Step 2: Download the model
You need two files: the FP8-quantized checkpoint (~22GB, works on 16GB+ VRAM) and the Gemma 3 12B text encoder. Place them in models/checkpoints/ and models/text_encoders/ respectively.
huggingface-cli download Lightricks/LTX-2.3 \
--include "ltx-2.3-22b-dev-fp8.safetensors" \
--local-dir /path/to/ComfyUI/models/checkpoints/
Step 3: Load the official template
The fastest path is the ComfyUI Template Library. Go to Video > LTX-2.3 and load either the text-to-video or image-to-video workflow. You'll have a working pipeline in under two minutes.
The Settings That Matter
Most of the quality difference comes from three parameters:
- CFG scale: 5.5 — Don't go above 7. Higher CFG makes motion robotic and oversaturates colors.

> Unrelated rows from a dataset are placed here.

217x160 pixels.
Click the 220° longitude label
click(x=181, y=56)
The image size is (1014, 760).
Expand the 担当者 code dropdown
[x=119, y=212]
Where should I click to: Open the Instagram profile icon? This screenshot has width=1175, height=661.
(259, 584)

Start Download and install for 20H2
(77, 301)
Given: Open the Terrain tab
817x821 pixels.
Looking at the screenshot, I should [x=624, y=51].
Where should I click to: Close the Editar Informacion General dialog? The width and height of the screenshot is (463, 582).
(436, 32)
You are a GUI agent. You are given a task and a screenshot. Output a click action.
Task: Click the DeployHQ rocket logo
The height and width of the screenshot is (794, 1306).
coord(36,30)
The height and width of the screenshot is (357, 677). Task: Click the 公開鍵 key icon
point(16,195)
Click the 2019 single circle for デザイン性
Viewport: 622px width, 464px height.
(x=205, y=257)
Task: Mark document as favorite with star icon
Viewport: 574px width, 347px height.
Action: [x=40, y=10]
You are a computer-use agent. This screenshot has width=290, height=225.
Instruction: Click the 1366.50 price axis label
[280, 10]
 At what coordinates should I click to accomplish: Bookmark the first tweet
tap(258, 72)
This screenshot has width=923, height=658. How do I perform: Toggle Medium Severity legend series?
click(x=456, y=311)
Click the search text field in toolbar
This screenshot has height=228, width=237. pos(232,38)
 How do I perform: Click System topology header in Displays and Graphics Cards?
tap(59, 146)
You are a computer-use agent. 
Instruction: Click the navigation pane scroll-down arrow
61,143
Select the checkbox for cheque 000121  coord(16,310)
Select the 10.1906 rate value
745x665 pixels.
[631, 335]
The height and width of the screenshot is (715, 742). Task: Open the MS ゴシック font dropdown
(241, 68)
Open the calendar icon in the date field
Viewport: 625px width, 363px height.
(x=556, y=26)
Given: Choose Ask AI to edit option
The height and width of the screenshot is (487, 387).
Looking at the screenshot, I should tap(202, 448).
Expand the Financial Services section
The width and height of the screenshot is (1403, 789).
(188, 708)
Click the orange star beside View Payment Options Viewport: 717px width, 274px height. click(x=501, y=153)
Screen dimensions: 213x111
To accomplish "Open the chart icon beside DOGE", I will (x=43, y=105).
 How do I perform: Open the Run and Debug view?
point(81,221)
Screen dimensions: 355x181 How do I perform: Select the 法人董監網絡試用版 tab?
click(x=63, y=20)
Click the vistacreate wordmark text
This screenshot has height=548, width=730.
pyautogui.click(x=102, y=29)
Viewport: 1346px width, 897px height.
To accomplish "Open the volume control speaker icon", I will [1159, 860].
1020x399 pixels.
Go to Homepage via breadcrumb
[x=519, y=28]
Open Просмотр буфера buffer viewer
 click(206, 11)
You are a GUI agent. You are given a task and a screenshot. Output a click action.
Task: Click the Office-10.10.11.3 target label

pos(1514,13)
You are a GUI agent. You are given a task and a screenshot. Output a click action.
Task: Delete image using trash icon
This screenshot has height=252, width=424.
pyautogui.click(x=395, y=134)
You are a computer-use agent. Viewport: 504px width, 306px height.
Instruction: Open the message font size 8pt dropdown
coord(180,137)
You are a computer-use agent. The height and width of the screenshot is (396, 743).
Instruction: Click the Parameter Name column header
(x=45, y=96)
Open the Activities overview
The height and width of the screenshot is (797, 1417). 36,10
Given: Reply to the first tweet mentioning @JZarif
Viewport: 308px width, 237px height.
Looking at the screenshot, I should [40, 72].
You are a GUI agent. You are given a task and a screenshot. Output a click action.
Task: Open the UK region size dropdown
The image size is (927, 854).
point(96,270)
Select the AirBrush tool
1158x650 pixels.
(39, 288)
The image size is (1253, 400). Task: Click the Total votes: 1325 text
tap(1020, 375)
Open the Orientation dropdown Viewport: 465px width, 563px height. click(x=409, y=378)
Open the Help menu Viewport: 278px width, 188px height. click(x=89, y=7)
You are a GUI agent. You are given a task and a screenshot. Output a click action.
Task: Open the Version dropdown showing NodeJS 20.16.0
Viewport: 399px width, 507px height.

- Scheduler: euler_ancestral — Produces the most natural-looking motion.
- Steps: 30–50 — 30 is fast. 50 adds more detail.
For prompting, describe motion — not just what a scene looks like. Write what's happening. Skip quality tags like "8k" or "masterpiece." LTX 2.3 uses Gemma for text encoding and those tokens don't help.
A solid prompt format: [scene] + [camera motion] + [subject action] + [lighting]. Keep it specific. Vague prompts produce vague video.
Hardware Requirements
| GPU VRAM | Model to Use | Max Resolution | Duration |
|---|---|---|---|
| 24GB (e.g., RTX 4090) | FP16 full | 1920×1080 | up to 6s |
| 16GB (e.g., RTX 3090) | FP8 quantized | 1280×720 | up to 4s |
| 10–12GB | INT4 quantized | 512×512 | short clips |
Enable VAE tiling if you're near your VRAM limit. It saves ~3GB with minimal quality loss.
Don't Have a Local GPU?
Running LTX 2.3 locally requires at least 16GB VRAM. If your setup isn't there yet, LTX-23.app runs the same model in the cloud with no setup or downloads required. It supports all four generation modes — text, image, audio, and video-to-video — and outputs up to 1080p with no watermarks. New accounts get free credits to start.
It's a practical way to test prompts and workflows before committing to a local build.
Wrapping Up
LTX 2.3 raises the bar for open-source video generation. The ComfyUI integration is clean, the official templates work out of the box, and native audio sync opens up a new range of creative projects. Get the model, load the template, keep your CFG under 7, and describe motion in your prompts.